Hacker News new | ask | show | jobs
by kibwen 971 days ago
The problem is not bitcoin's energy usage per se, the problem is that proof-of-work is a feedback loop where the more one person mines, the more everyone else needs to mine to keep up. In other words, the mere existence of proof-of-work puts a floor on the price of energy; in the presence of proof-of-work it is impossible for us as a society to ever have energy that is "too cheap to meter", because when the price of energy falls below the production price of bitcoin it economically incentivizes more miners. It's self-fulfilling conspicuous consumption for the electronic age.

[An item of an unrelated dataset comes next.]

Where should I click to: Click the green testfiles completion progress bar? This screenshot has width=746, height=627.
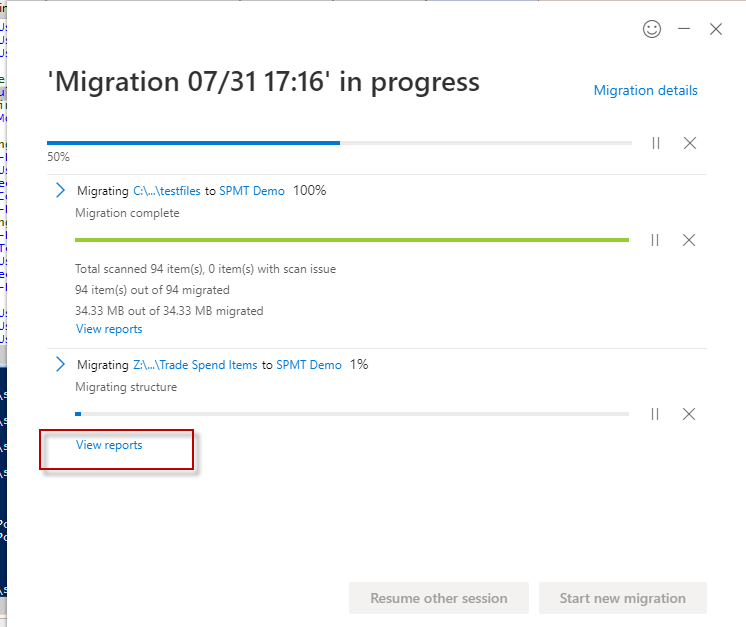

In contrast, one person blow-drying their hair does not create a feedback loop of more people blow-drying their hair.

1 comments

> the mere existence of proof-of-work puts a floor on the price of energy

I thought this was backwards, or maybe there's a balance between the two? I assumed that the price of energy acts as a soft floor for the price of bitcoin. Mining pauses when it's unprofitable, or the cost difference is eaten in speculation. The hash rate graphs appear to align with this.

Yes, hash rates are sensitive to the price of energy. But the price of bitcoin is not inherently sensitive to the hash rate. The network adjusts the difficulty to ensure a constant production rate of bitcoin, so supply is not dependent on the hash rate, and miners do not buy bitcoin, so there is no reason for demand to be dependent on it.

So for any given bitcoin price, rational miners will hash until their cost to mine a bitcoin exceeds its price. If energy is cheap, miners will use more of it, if it's expensive, they will use less.

Don’t forget the mining efficiency improvements are reaching their limits, regardless if they keep creating new ASIC for it.